Suyemoto's personal experiences shaped her identity. Her son, Kay had a minor cold in Tanforan, which worsened due to exposure to horse dander and dusk resulting in hospitalization. Tragically, Kay, who had developed severe asthma and allergies during internment, passed away years later for a respiratory illness. Her writings reflected the main idea of loss, memory, and hope. The legacy of Suyemoto and other Japanese-American women writers have altered American literary history and continue to inspire prospective writers and activists.

== Internment ==
After the bombing of Pearl Harbor on December 7, 1941, Toyo decided to rejoin her family in Berkeleywhile her husband Iwao moved to San Francisco for a job with a newspaper. The couple separated later that month, and Toyo took her son Kay with her to Berkeley.

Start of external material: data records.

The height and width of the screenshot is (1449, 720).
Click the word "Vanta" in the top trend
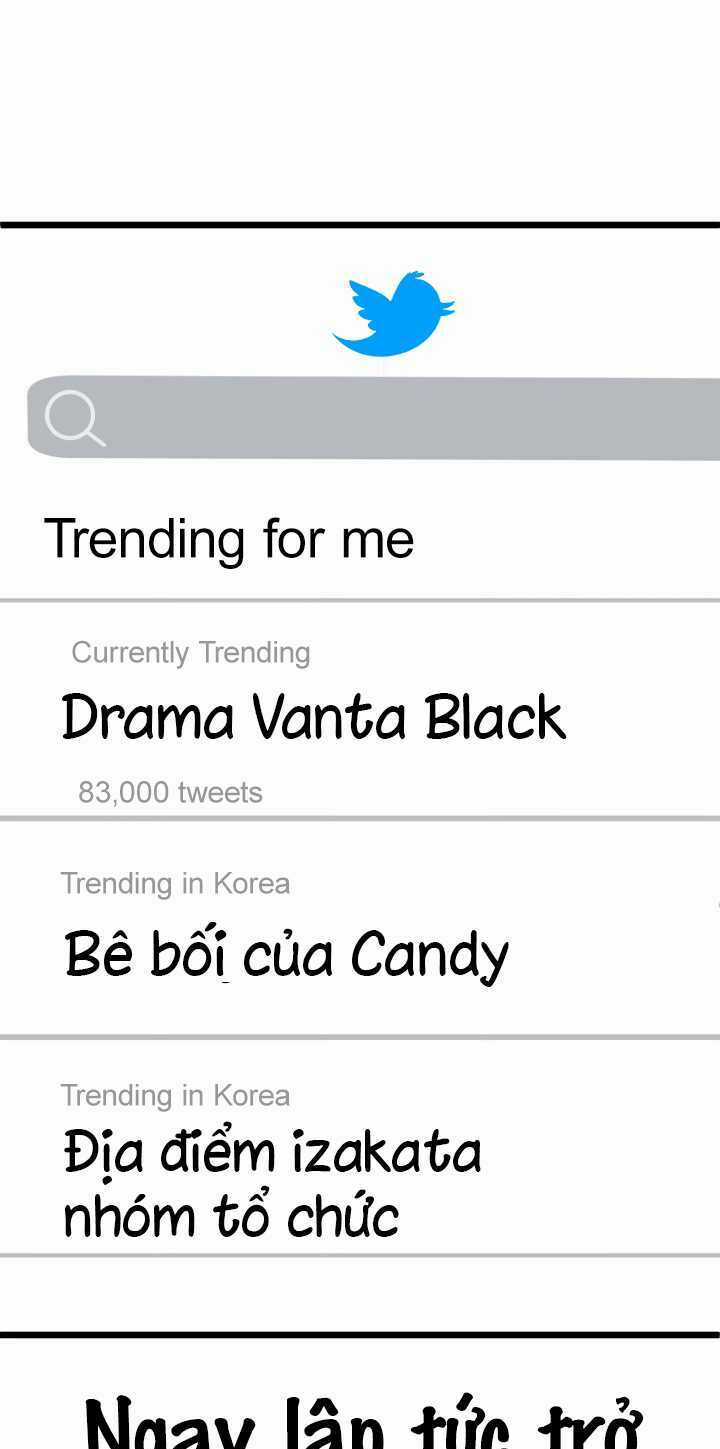tap(329, 718)
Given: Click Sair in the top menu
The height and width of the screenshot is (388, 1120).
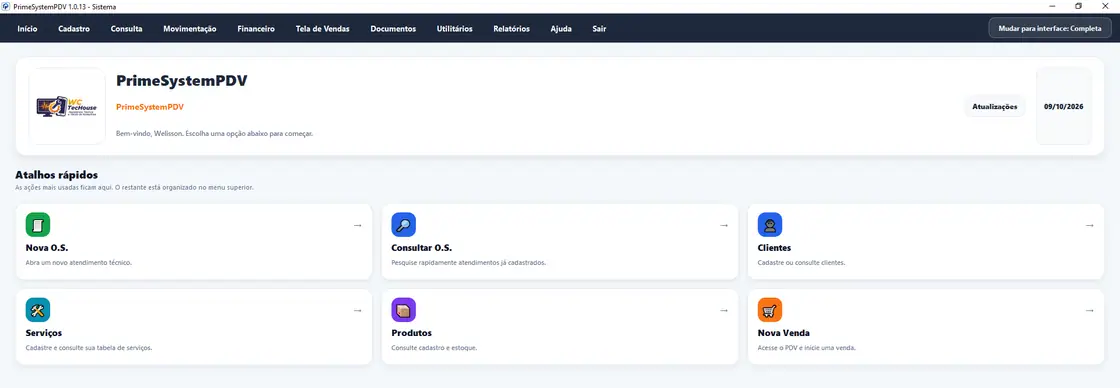Looking at the screenshot, I should (599, 29).
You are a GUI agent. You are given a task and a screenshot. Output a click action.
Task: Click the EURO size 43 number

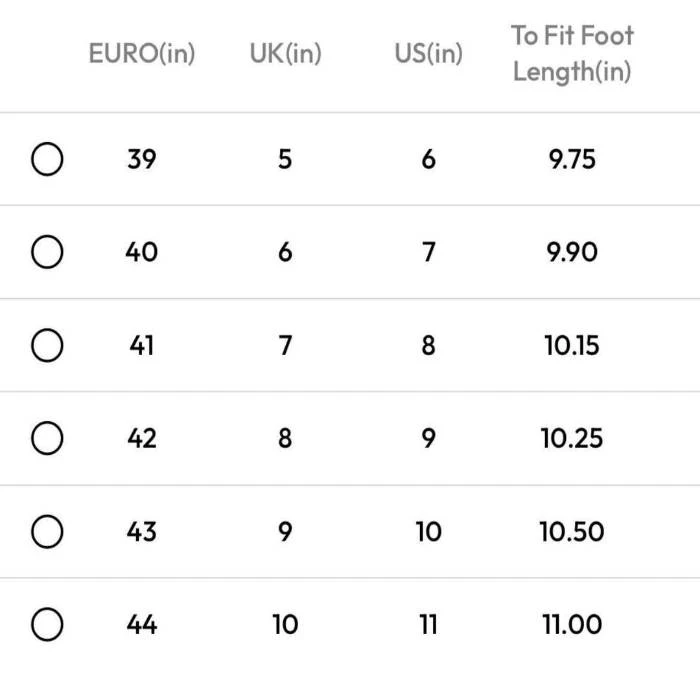tap(142, 532)
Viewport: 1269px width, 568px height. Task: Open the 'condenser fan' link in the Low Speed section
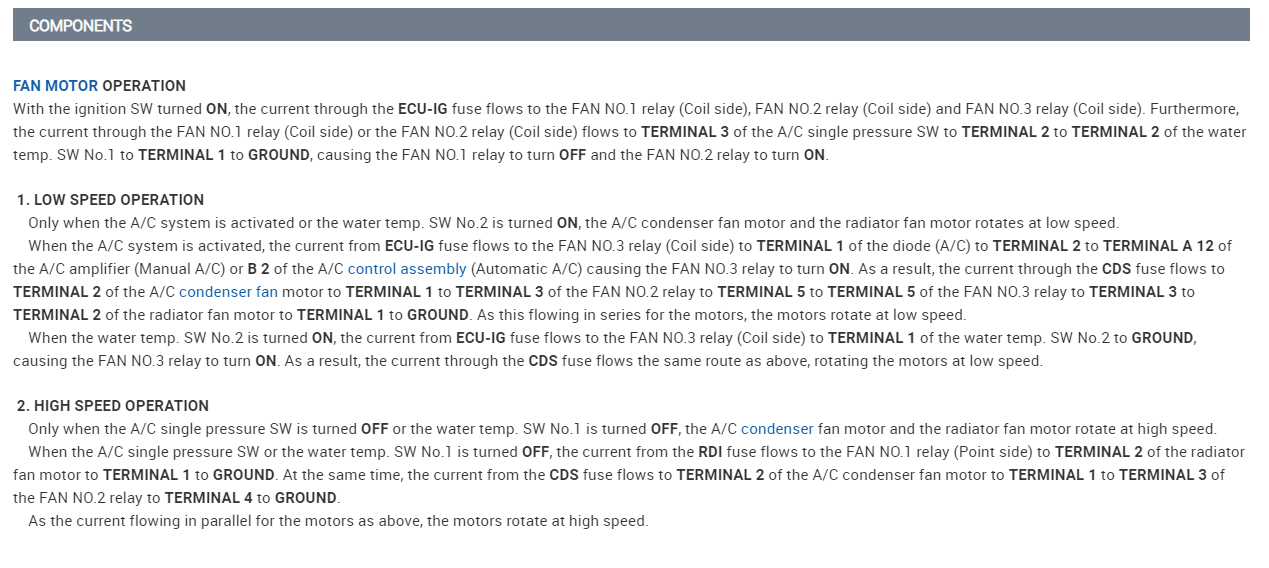tap(228, 292)
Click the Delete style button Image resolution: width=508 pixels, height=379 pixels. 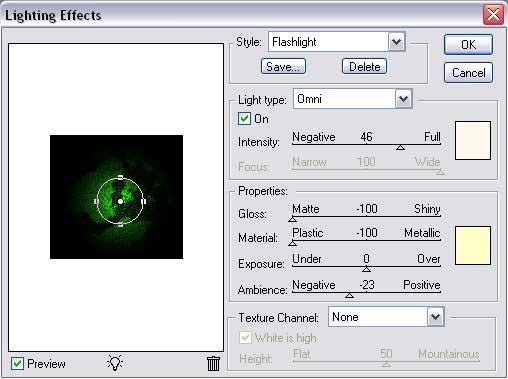tap(364, 66)
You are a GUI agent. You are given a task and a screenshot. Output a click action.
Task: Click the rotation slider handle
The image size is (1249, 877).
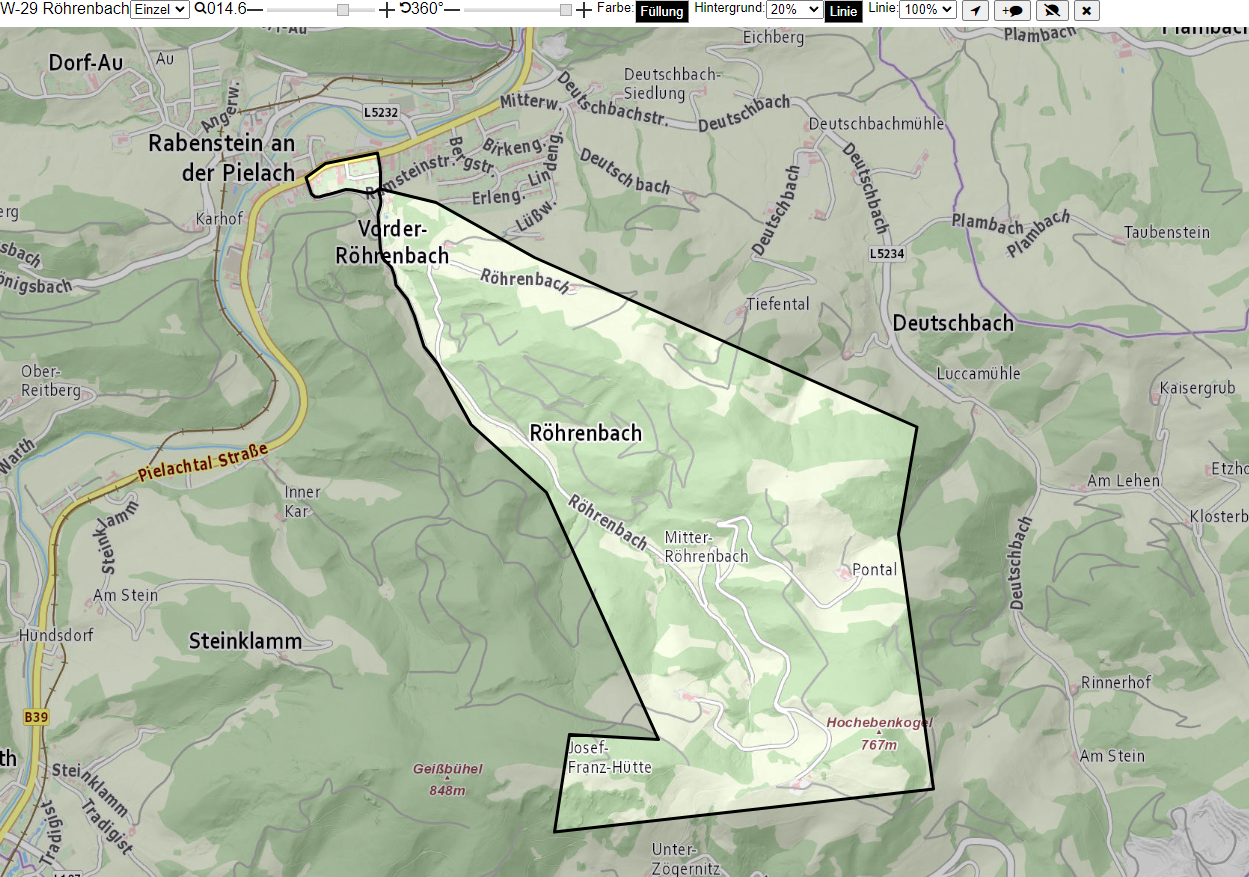pyautogui.click(x=566, y=9)
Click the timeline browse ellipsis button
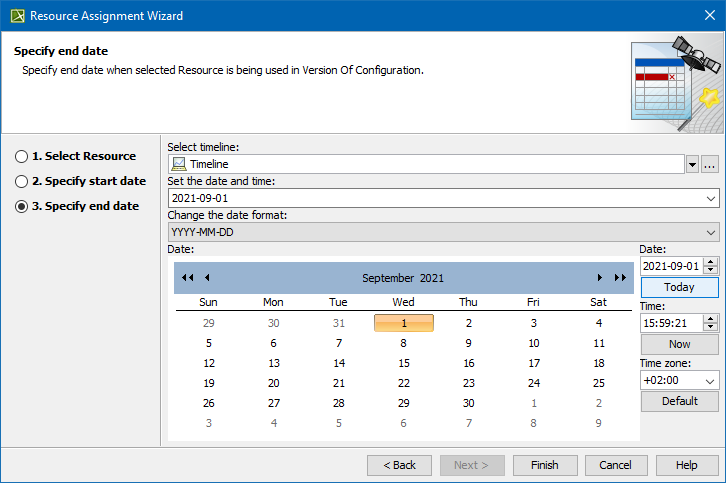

That spring, as part of the enforcement of Executive Order 9066, she and Kay were incarcerated at Tanforan Assembly Center. From there, Toyo and Kay, as well as her parents and siblings, were sent to Topaz Relocation Center, in Delta, UT. At Topaz, she taught English and Latin as a teacher and worked in the public library in the camp. She also helped to create schools for the children. Suyemoto continued writing poems during her years of incarceration in Topaz, as her passion for writing gave her a reason to survive incarceration. Suyemoto continued writing poems during her years of incarceration in Topaz. She was friends with artist Miné Okubo and she also served on the staff of the camp's literary magazine. Several of her poems were published there. During that time, Iwao never visited his wife or son and the couple divorced after the war. In the early 1980s, Suyemoto revisited Topaz and testified before the Commission on Wartime Relocation and Internment of Civilians about her time in the camp. She described how the poor conditions and lack of healthcare impacted her and her family.

== Career and works ==
Suyemoto originally published her works under her husband's surname, Kawakami, but later preferred to be remembered by her family's surname, Suyemoto, after their divorce. Suyemoto is most popularly known for her memoir I Call to Remembrance: Toyo Suyemoto's Years of Internment was published posthumously in 2007 by Rutgers University Press. She also published a book, which was a 1971 reference for librarians, Acronyms in Education and the Behavioral Sciences. The following is a list of poems created by Suyemoto during her years of internment:

- "Gain" in December 1942
- "In Topaz" in February 1943
- "Transplanting" in June 1943
- "Promise" in June 1943
- "Retrospect" in June 1943

== Later life and death ==
After the war, she moved with her parents to Cincinnati, Ohio. She worked in the libraries of the University of Cincinnati and the Cincinnati Art Museum. In 1958, her son Kay died of a disease contracted in the camp. She attended the University of Michigan to get her Masters of Library Science. In 1964, she began working for the Ohio State University Library. During this time, she spoke frequently to high schooler and university audiences to educate and bring national attention to the long-lasting impacts of incarceration for Japanese-Americans. She retired in 1985. Before her death, she donated over forty boxes of poems and works to OSU, with whom she had a close relationship with due to her long career at the university. Suyemoto remained active in the arts community until her death in December 2003. Although her poetry was not very well known, she published poems in publications including The Yale Review and Commonground. Poet Lawson Fusao Inada referred to her as "our major Camp Poet and Nikkei Poet Laureate". The Rutgers University Press published her memoir posthumously in 2007.